• **Exercise goal**
Rewrite the records starting at the line that contains "Expand the T1" and running through the end of the records, switching "logo" to "wordmark" and leaving everything else as it is.

• **Dataset extract**
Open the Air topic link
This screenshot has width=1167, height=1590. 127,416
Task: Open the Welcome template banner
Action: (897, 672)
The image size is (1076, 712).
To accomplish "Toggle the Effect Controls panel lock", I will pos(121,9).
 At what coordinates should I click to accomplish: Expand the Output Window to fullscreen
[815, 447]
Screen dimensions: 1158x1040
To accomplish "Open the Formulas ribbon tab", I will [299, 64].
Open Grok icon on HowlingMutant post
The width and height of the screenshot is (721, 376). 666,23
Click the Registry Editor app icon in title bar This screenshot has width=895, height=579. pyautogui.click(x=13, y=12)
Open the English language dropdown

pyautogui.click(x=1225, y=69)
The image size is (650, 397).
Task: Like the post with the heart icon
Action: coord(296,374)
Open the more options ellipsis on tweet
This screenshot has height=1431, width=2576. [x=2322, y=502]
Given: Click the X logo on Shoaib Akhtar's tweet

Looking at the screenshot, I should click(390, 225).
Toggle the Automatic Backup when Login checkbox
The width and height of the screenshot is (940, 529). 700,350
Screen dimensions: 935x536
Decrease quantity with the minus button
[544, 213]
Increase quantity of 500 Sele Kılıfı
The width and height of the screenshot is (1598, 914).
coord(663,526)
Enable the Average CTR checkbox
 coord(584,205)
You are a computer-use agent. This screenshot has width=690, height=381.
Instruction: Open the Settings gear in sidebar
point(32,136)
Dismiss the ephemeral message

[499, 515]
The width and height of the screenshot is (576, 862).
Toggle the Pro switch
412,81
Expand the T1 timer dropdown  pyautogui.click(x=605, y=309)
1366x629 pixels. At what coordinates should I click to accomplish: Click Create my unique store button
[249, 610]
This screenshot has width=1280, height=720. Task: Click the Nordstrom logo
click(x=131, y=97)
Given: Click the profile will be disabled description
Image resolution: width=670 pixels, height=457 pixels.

• **Reply**
Expand the T1 timer dropdown  pyautogui.click(x=605, y=309)
1366x629 pixels. At what coordinates should I click to accomplish: Click Create my unique store button
[249, 610]
This screenshot has width=1280, height=720. Task: Click the Nordstrom wordmark
click(x=131, y=97)
Given: Click the profile will be disabled description
Image resolution: width=670 pixels, height=457 pixels.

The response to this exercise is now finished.